_Direction_
Give the entries below as a numbered list, leaving out blank lines, starting with the line that contains "[Instagram] (168, 992)" and continuing up to and including the line that contains "[instagram OVNI Press] (6, 3)".

%%

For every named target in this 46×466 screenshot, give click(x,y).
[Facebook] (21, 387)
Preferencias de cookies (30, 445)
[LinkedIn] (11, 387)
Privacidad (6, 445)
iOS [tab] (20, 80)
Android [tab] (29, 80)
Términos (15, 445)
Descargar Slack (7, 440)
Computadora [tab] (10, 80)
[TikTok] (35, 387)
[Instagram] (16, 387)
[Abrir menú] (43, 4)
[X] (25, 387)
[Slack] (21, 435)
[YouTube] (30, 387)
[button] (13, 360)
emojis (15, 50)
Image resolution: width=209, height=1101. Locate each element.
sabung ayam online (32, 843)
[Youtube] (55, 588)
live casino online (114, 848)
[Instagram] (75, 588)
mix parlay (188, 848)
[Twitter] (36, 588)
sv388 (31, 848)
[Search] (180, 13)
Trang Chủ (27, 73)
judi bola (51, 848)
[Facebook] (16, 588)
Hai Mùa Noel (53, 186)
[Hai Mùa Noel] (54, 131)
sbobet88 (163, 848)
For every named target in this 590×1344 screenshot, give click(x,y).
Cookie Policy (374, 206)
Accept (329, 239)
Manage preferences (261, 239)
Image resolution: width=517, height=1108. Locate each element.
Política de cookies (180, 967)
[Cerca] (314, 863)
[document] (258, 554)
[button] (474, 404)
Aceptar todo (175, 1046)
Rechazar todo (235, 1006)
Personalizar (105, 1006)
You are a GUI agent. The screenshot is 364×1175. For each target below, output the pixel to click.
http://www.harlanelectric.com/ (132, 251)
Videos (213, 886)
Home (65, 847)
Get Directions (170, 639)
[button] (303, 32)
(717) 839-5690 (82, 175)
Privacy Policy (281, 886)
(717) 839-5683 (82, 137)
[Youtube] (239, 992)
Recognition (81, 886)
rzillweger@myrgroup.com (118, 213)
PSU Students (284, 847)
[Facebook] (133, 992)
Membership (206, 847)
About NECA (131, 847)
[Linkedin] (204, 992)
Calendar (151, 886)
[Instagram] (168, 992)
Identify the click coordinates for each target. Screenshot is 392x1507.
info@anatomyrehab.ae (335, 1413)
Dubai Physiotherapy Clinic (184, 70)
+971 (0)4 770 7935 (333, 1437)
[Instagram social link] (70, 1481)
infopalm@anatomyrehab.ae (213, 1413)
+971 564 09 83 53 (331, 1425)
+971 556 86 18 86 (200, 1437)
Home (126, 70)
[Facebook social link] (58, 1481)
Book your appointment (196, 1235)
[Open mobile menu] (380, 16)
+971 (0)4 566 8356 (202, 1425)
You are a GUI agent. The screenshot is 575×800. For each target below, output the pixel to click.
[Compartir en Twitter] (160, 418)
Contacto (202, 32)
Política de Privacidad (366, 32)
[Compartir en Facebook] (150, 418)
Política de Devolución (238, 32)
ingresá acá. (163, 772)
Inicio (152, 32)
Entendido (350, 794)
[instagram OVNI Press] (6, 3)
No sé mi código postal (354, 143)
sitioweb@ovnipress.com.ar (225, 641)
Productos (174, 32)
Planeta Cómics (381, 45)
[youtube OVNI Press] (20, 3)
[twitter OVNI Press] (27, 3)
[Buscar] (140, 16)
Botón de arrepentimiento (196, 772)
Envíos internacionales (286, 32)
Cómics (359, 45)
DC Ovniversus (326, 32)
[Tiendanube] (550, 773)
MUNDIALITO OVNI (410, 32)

%%

_The answer_
1. [Instagram] (168, 992)
2. Identify the click coordinates for each target. Screenshot is 392x1507.
3. info@anatomyrehab.ae (335, 1413)
4. Dubai Physiotherapy Clinic (184, 70)
5. +971 (0)4 770 7935 (333, 1437)
6. [Instagram social link] (70, 1481)
7. infopalm@anatomyrehab.ae (213, 1413)
8. +971 564 09 83 53 (331, 1425)
9. +971 556 86 18 86 (200, 1437)
10. Home (126, 70)
11. [Facebook social link] (58, 1481)
12. Book your appointment (196, 1235)
13. [Open mobile menu] (380, 16)
14. +971 (0)4 566 8356 (202, 1425)
15. You are a GUI agent. The screenshot is 575×800. For each target below, output the pixel to click.
16. [Compartir en Twitter] (160, 418)
17. Contacto (202, 32)
18. Política de Privacidad (366, 32)
19. [Compartir en Facebook] (150, 418)
20. Política de Devolución (238, 32)
21. ingresá acá. (163, 772)
22. Inicio (152, 32)
23. Entendido (350, 794)
24. [instagram OVNI Press] (6, 3)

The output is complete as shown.